TASK STATEMENT: Can you turn the rows, from the start up to and including the line with "Action: [1008, 106]", into a Markdown table with the columns "Number" and "Line text", skipping blank lines and leaving out the pictures?

Records from a dataset:
--*--

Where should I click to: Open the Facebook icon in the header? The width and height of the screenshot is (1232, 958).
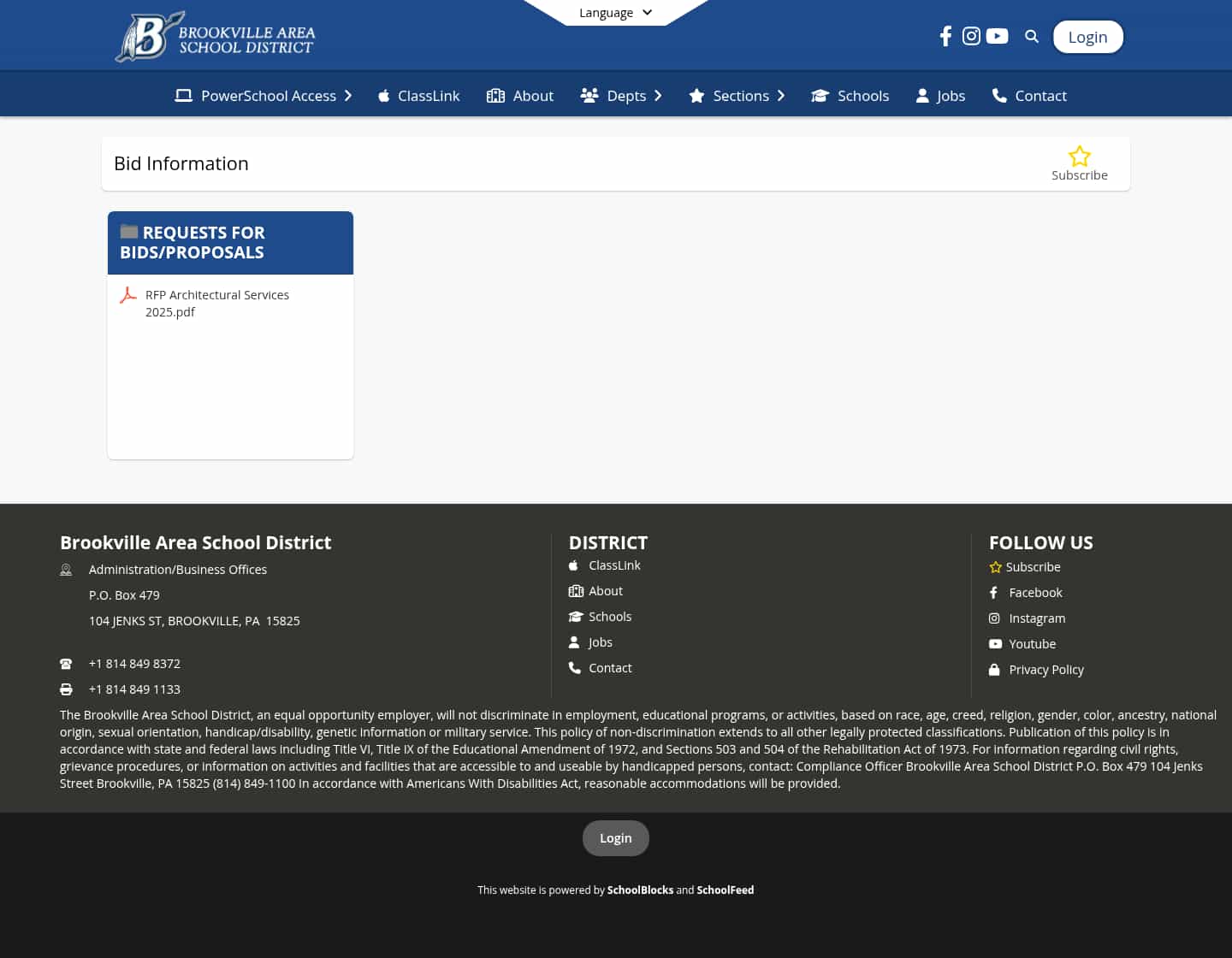pos(945,36)
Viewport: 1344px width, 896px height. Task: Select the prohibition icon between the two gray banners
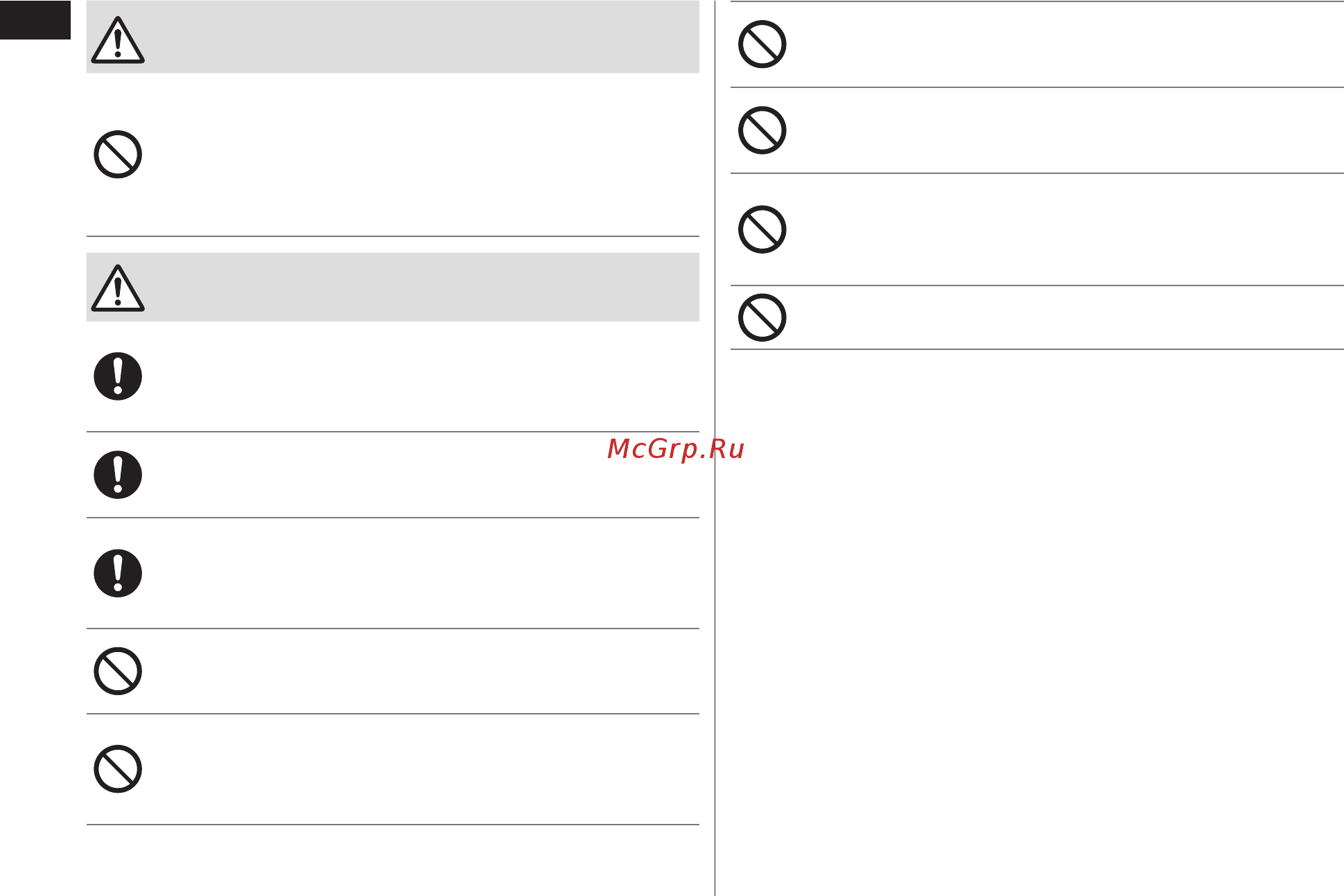pyautogui.click(x=118, y=154)
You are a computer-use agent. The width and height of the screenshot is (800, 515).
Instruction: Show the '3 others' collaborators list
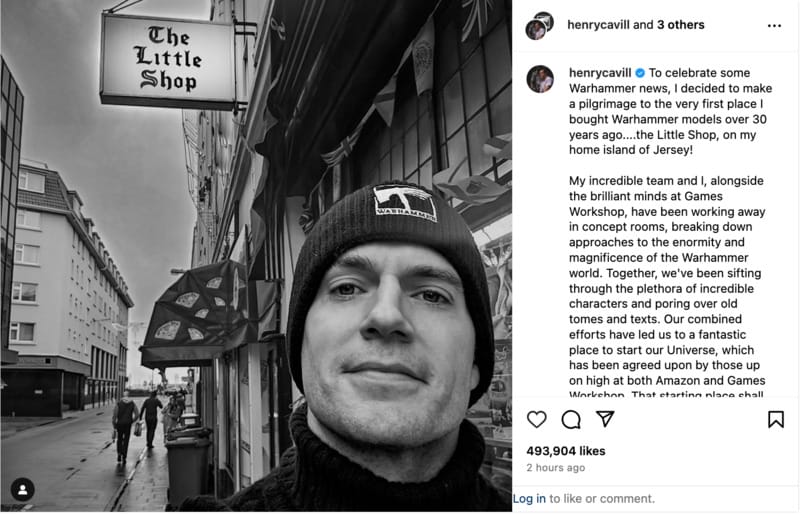pyautogui.click(x=681, y=24)
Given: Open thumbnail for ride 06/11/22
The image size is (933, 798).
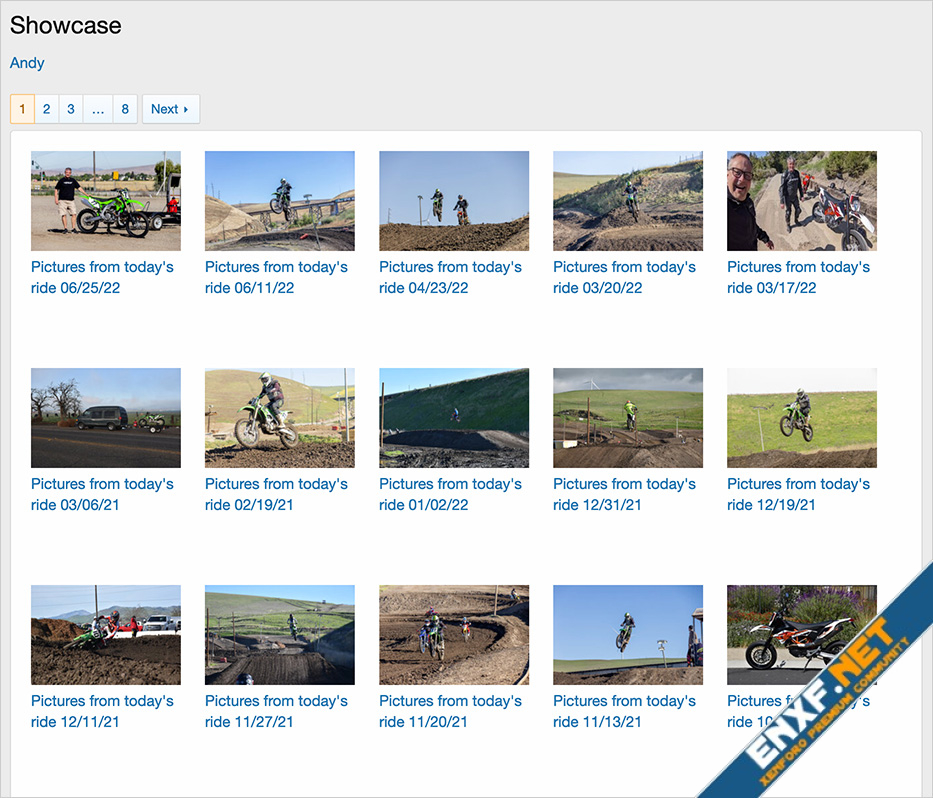Looking at the screenshot, I should [280, 201].
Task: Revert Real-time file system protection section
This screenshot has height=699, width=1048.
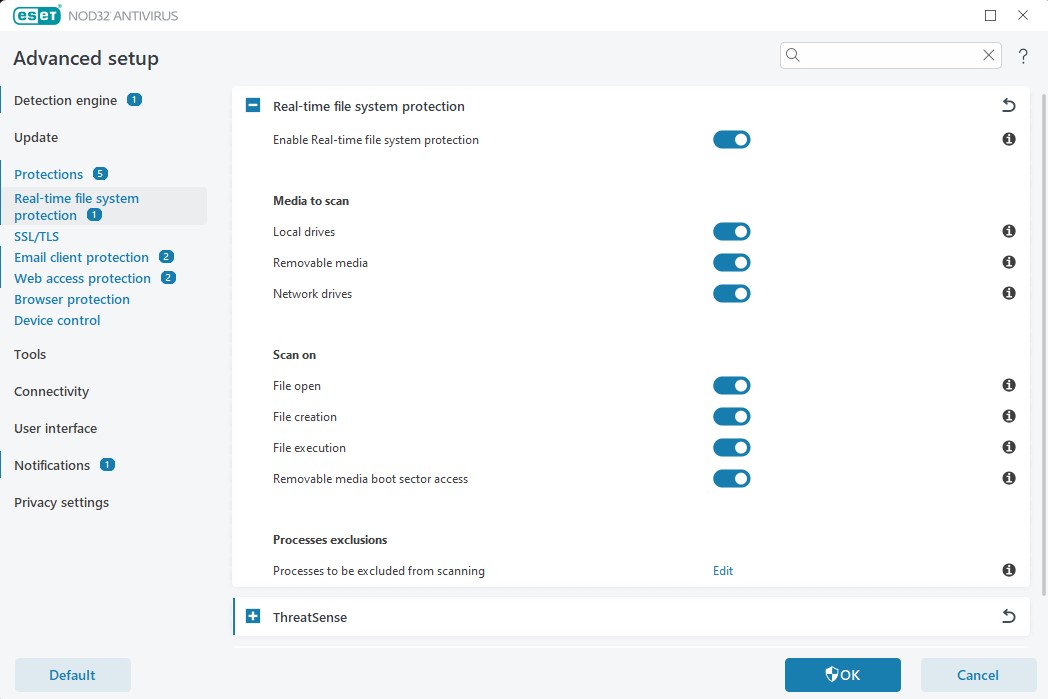Action: [1008, 106]
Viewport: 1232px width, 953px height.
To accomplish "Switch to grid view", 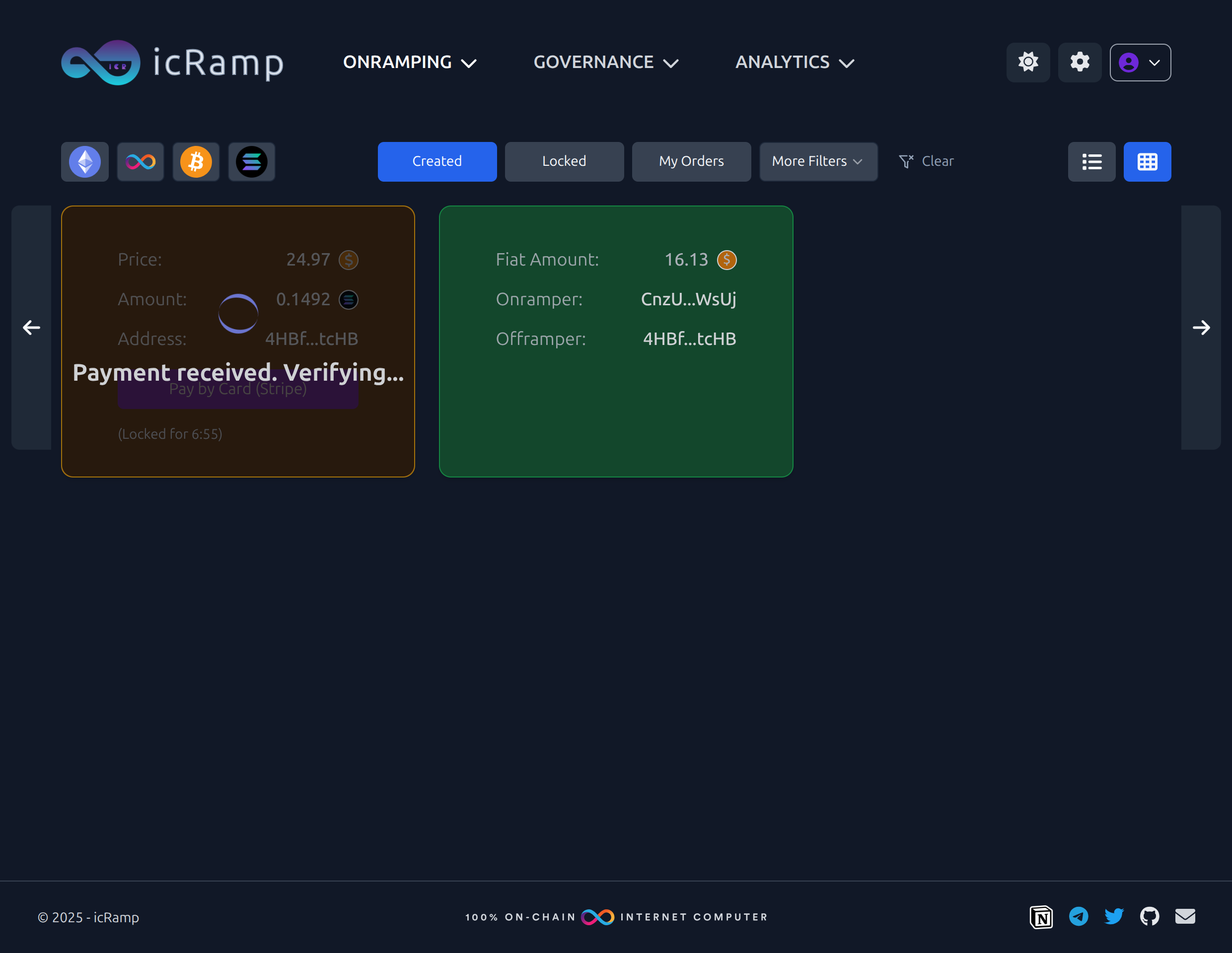I will (1147, 162).
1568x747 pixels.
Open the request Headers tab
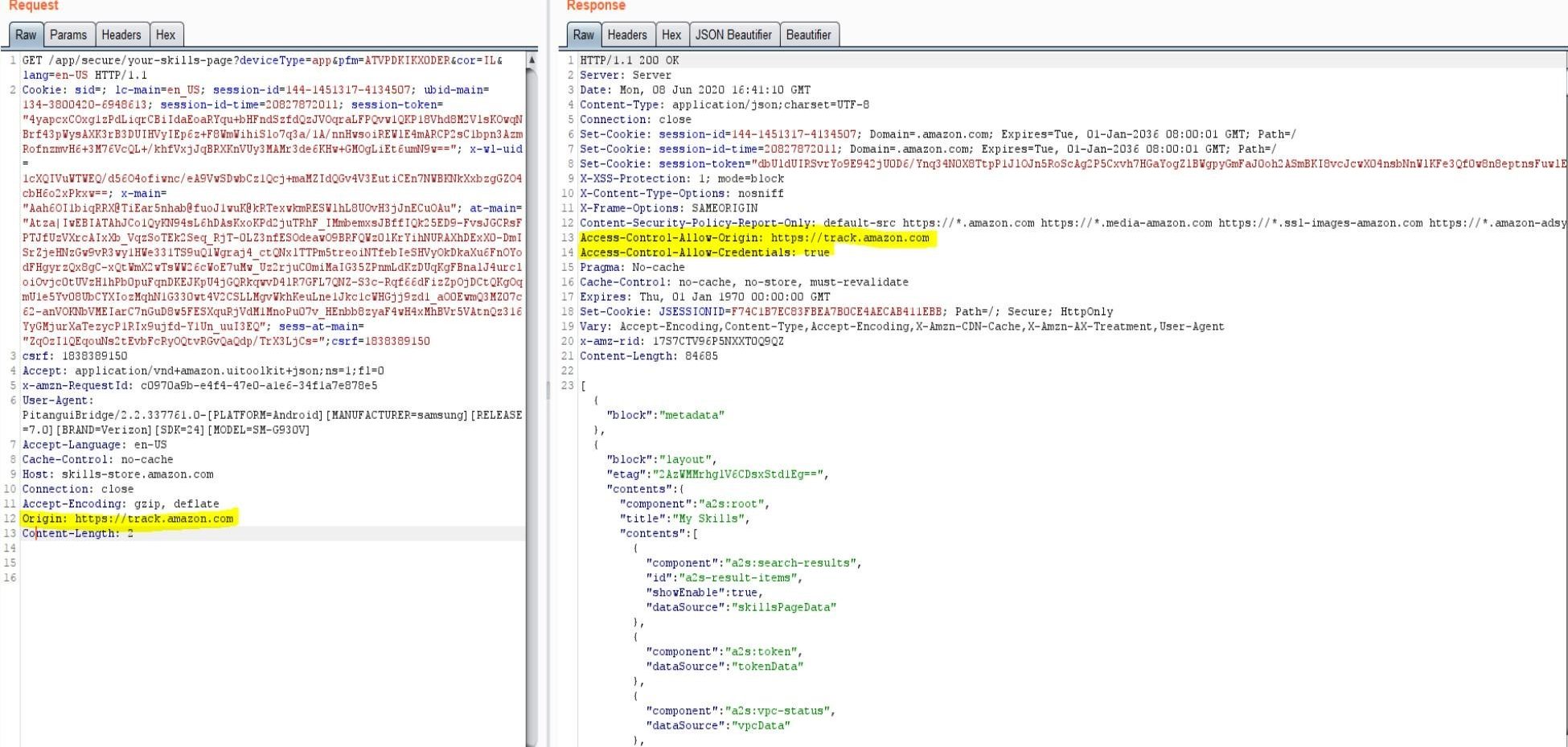pos(121,35)
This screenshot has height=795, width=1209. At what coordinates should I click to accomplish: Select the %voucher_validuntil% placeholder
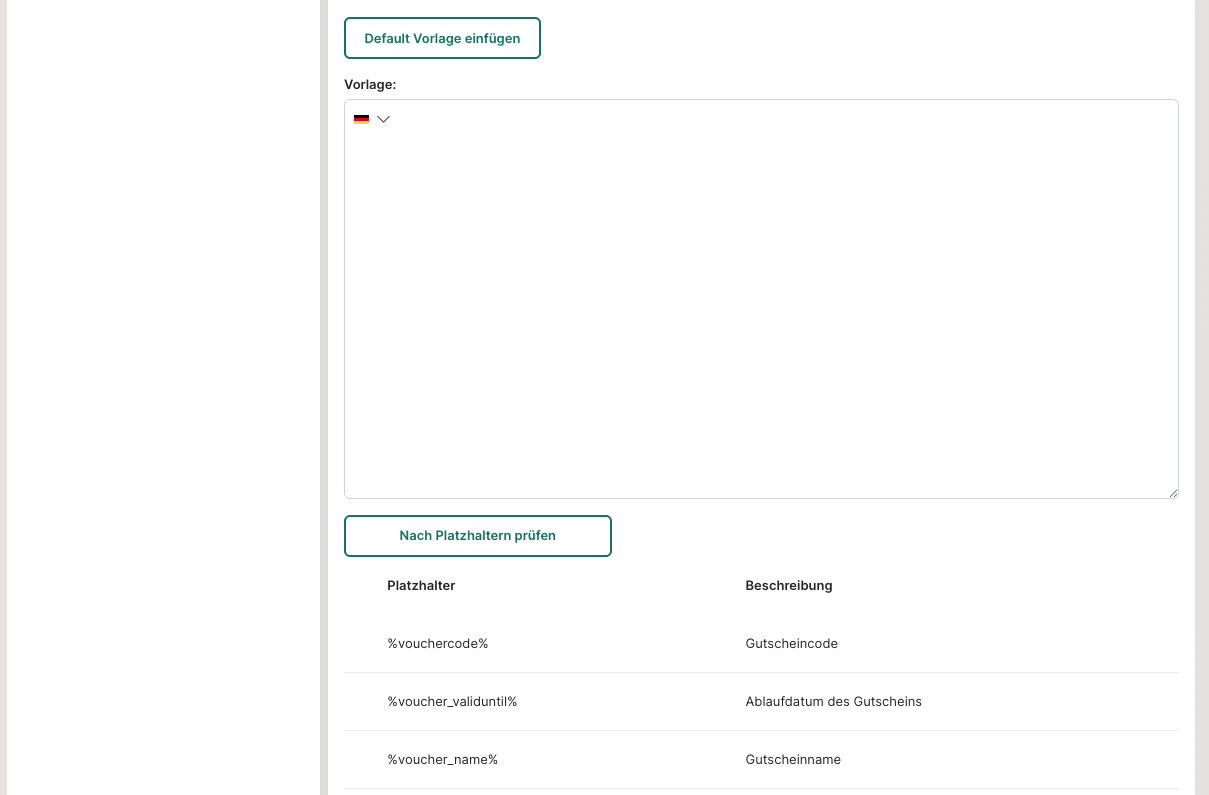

--*--

EXPECTED OUTPUT:
| Number | Line text |
|---|---|
| 1 | Where should I click to: Open the Facebook icon in the header? The width and height of the screenshot is (1232, 958). |
| 2 | pos(945,36) |
| 3 | Viewport: 1344px width, 896px height. Task: Select the prohibition icon between the two gray banners |
| 4 | pyautogui.click(x=118, y=154) |
| 5 | You are a computer-use agent. The width and height of the screenshot is (800, 515). |
| 6 | Instruction: Show the '3 others' collaborators list |
| 7 | pyautogui.click(x=681, y=24) |
| 8 | Given: Open thumbnail for ride 06/11/22 |
| 9 | The image size is (933, 798). |
| 10 | Looking at the screenshot, I should [280, 201]. |
| 11 | Task: Revert Real-time file system protection section |
| 12 | This screenshot has height=699, width=1048. |
| 13 | Action: [1008, 106] |